HCPCS Code L8030: Breast prosthesis billing guide (2026)

Key Takeaways

Key Takeaways

HCPCS Code L8030 describes a silicone (or equal) breast prosthesis without integral adhesive, billed as durable medical equipment under Medicare and most commercial payers.

Medicare limits coverage to one external breast prosthesis per side under LCD L33317; billing a second prosthesis for the same side without documented medical necessity will be denied.

L8030 was revised in 2010 to add the “without integral adhesive” qualifier, distinguishing it from L8031; submitting the wrong code is one of the most common denial triggers for DME suppliers.

Pabau’s claims management software helps DME suppliers and clinics track documentation requirements, flag incomplete records before submission, and reduce L8030 claim denials.

Mastectomy prosthesis claims are among the most documentation-sensitive submissions in the DME billing world. HCPCS Code L8030 covers a silicone (or equal) breast prosthesis without integral adhesive, and getting the claim right requires more than knowing the code descriptor. Medicare’s claims management requirements for external breast prosthetics are specific: one prosthesis per side, verified medical necessity, and a physician’s written order that meets Local Coverage Determination L33317.

Coding errors and incomplete documentation account for the majority of L8030 denials. This guide covers the code’s properties, Medicare coverage rules, ICD-10 crosswalk codes, documentation standards, and billing workflow so DME suppliers and clinic billing teams can submit clean claims the first time.

HCPCS Code L8030: Definition and Code Properties

HCPCS Code L8030 is maintained by the Centers for Medicare and Medicaid Services (CMS) as part of the HCPCS Level II code set. The official descriptor reads: Breast prosthesis, silicone or equal, without integral adhesive.

The code sits within the Breast Prosthetics and Accessories category (L8000-L8039) under Orthotic and Prosthetic Procedures. It is classified as a lump-sum purchase item under the DME, prosthetics, orthotics, and supplies (DMEPOS) billing category. The effective date is January 1, 1989, and the code remained valid through the 2026 HCPCS update cycle.

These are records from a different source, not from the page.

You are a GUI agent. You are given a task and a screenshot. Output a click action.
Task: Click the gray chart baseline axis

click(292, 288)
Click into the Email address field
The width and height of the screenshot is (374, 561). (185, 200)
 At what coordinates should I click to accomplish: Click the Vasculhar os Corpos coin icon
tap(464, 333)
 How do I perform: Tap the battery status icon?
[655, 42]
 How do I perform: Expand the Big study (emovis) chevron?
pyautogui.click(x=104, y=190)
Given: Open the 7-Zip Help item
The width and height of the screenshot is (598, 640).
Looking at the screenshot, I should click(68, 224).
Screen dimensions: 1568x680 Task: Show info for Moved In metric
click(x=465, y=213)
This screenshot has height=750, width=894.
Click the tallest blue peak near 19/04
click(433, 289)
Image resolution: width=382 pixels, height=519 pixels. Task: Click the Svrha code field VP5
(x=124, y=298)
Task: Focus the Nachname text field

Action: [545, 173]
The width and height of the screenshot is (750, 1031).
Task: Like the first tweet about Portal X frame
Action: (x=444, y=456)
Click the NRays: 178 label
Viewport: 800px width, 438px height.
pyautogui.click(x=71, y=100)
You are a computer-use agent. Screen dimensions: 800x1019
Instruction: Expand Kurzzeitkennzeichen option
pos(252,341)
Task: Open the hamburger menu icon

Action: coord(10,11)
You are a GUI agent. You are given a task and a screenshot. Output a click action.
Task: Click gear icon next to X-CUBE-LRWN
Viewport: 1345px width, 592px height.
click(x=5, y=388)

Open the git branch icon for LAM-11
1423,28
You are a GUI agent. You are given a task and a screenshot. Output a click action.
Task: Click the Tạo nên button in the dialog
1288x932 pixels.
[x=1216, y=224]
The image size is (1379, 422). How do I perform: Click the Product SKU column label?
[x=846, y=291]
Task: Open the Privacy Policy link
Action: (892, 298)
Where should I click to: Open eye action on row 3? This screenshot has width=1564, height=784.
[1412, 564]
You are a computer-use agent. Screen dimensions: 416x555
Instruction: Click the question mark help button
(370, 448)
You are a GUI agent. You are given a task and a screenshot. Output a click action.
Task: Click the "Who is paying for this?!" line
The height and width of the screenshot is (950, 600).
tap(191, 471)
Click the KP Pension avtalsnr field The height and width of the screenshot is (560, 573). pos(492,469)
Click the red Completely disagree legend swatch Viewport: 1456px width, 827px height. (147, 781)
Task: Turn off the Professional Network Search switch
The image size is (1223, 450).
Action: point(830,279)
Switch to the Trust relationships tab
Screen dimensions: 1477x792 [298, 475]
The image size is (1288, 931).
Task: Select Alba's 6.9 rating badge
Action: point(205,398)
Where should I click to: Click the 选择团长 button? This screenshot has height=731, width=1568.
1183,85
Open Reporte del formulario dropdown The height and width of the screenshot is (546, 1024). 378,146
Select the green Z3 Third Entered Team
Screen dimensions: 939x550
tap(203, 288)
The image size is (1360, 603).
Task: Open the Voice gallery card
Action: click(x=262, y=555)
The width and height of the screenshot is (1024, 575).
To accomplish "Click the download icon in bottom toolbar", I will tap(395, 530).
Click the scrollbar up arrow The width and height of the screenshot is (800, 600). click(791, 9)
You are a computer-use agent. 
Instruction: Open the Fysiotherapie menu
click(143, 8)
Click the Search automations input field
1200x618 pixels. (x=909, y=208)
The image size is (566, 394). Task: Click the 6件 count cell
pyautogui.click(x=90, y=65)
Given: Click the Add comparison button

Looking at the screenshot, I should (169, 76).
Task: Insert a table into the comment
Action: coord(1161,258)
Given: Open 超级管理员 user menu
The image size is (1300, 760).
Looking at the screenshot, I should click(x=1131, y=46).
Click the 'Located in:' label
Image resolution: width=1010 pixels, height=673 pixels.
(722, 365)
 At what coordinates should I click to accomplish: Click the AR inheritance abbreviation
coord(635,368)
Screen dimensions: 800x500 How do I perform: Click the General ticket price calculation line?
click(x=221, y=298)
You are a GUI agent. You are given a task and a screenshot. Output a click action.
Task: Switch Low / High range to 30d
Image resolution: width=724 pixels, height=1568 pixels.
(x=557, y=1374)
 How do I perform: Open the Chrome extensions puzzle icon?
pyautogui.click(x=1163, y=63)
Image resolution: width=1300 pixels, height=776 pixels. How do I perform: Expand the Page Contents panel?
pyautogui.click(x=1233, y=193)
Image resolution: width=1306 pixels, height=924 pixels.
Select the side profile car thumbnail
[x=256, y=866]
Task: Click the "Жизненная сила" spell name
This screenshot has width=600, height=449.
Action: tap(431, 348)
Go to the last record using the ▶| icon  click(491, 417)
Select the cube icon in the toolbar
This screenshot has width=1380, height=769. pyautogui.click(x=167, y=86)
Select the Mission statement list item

The 2010 PDAC HCPCS Code Update, published by the Pricing, Data Analysis and Coding contractor (Noridian), added the “without integral adhesive” qualifier to L8030. Before that revision, the code applied to all silicone breast prostheses regardless of adhesive type. The 2010 update simultaneously created L8031 (with integral adhesive), splitting the category to improve product specificity and PDAC verification accuracy.

L8030 vs L8031: the key distinction

The difference between L8030 and L8031 is straightforward in theory but frequently confused in billing practice. L8030 covers prostheses that are worn in a mastectomy bra pocket or attached with separately applied adhesive products. L8031 covers prostheses with adhesive built directly into the prosthesis material.

Submitting L8031 when the product has no integral adhesive (or vice versa) triggers an automatic mismatch against PDAC product verification records. PDAC assigns codes to specific manufacturer products, so the billed code must match the verified product code exactly. Check the AAPC Codify HCPCS lookup to confirm the correct code for a specific product before billing.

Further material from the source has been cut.